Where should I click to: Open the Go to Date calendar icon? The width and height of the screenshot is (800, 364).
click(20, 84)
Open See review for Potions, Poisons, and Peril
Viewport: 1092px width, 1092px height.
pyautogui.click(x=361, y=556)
━━━━━━━━━━
■ WHAT YOU HAVE TO DO: Every line above should be output exactly as it stands.

■ ANSWER:
Where should I click to: Open the Go to Date calendar icon? The width and height of the screenshot is (800, 364).
click(20, 84)
Open See review for Potions, Poisons, and Peril
Viewport: 1092px width, 1092px height.
pyautogui.click(x=361, y=556)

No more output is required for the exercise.